**Data excerpts**

==================================================

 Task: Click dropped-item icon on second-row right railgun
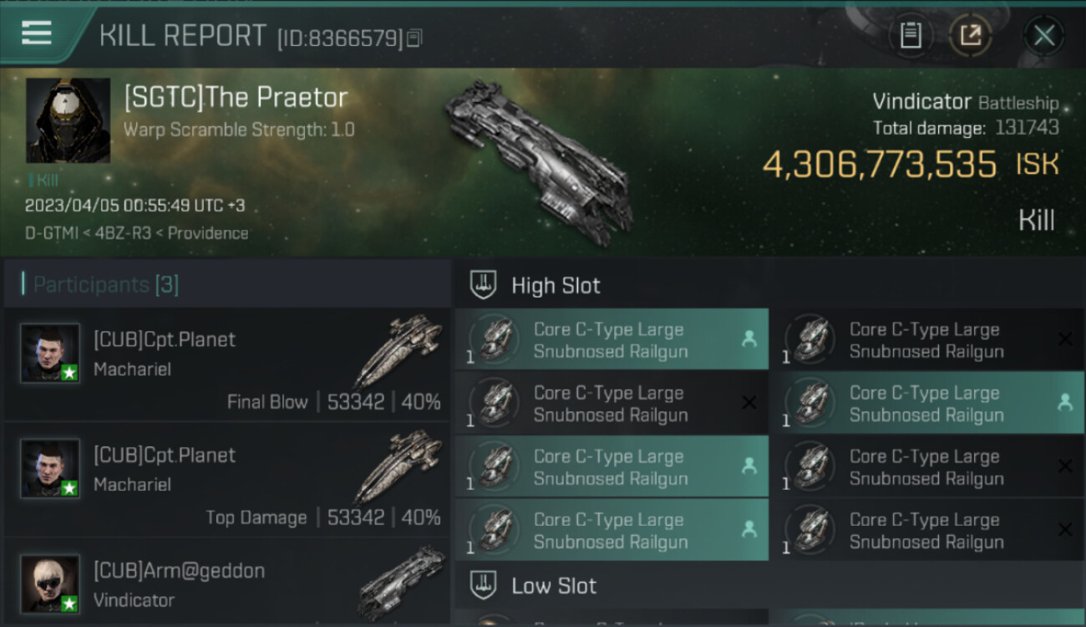(x=1064, y=402)
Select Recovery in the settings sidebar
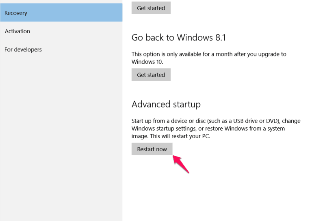The width and height of the screenshot is (312, 221). 61,13
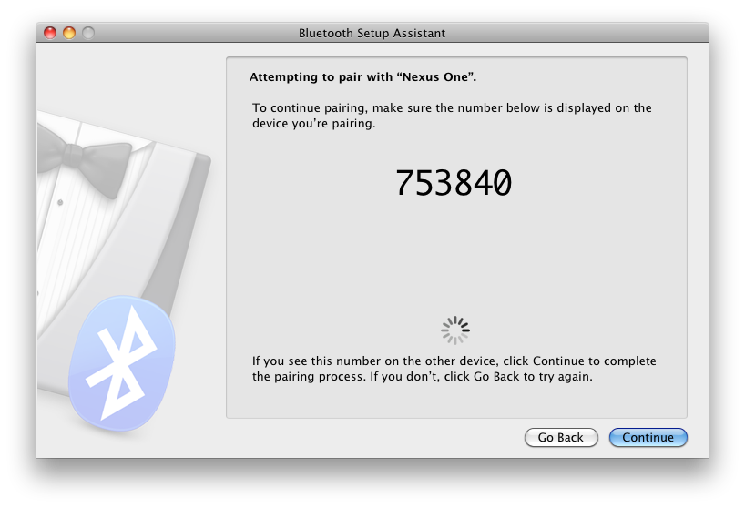Click the "Bluetooth Setup Assistant" window title
Viewport: 745px width, 508px height.
click(x=372, y=33)
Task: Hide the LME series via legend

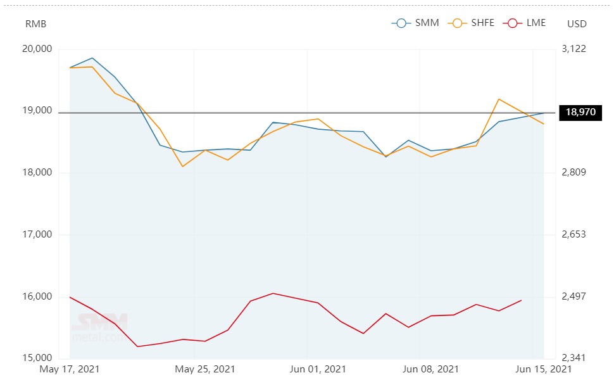Action: (x=524, y=23)
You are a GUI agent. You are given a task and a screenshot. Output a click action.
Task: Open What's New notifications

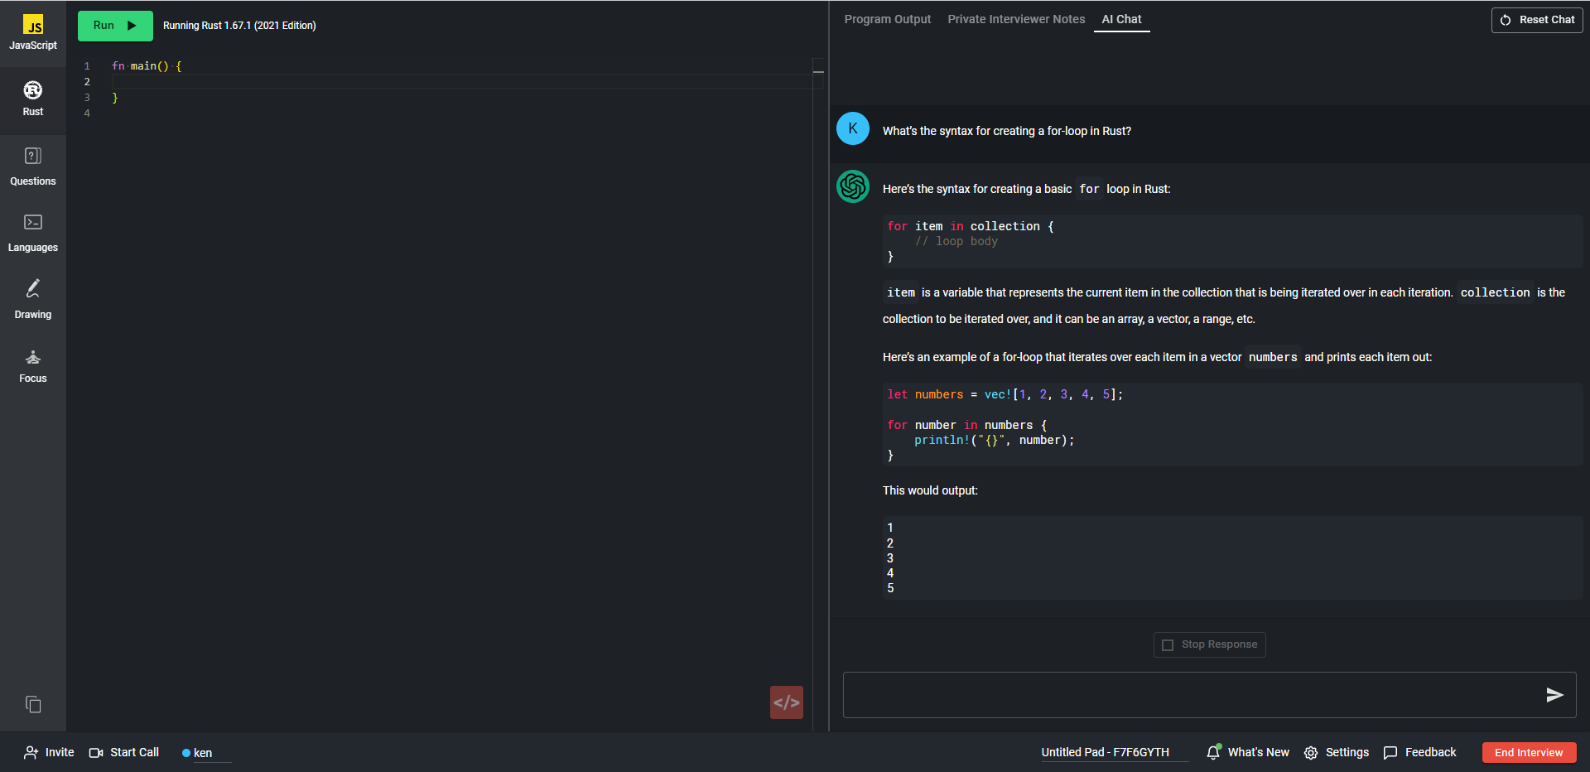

==================================================

Set down word for word each line from the one containing "You are a GUI" through the end of the material, and keep the pictures out of it.

You are a GUI agent. You are given a task and a screenshot. Output a click action.
Task: Open What's New notifications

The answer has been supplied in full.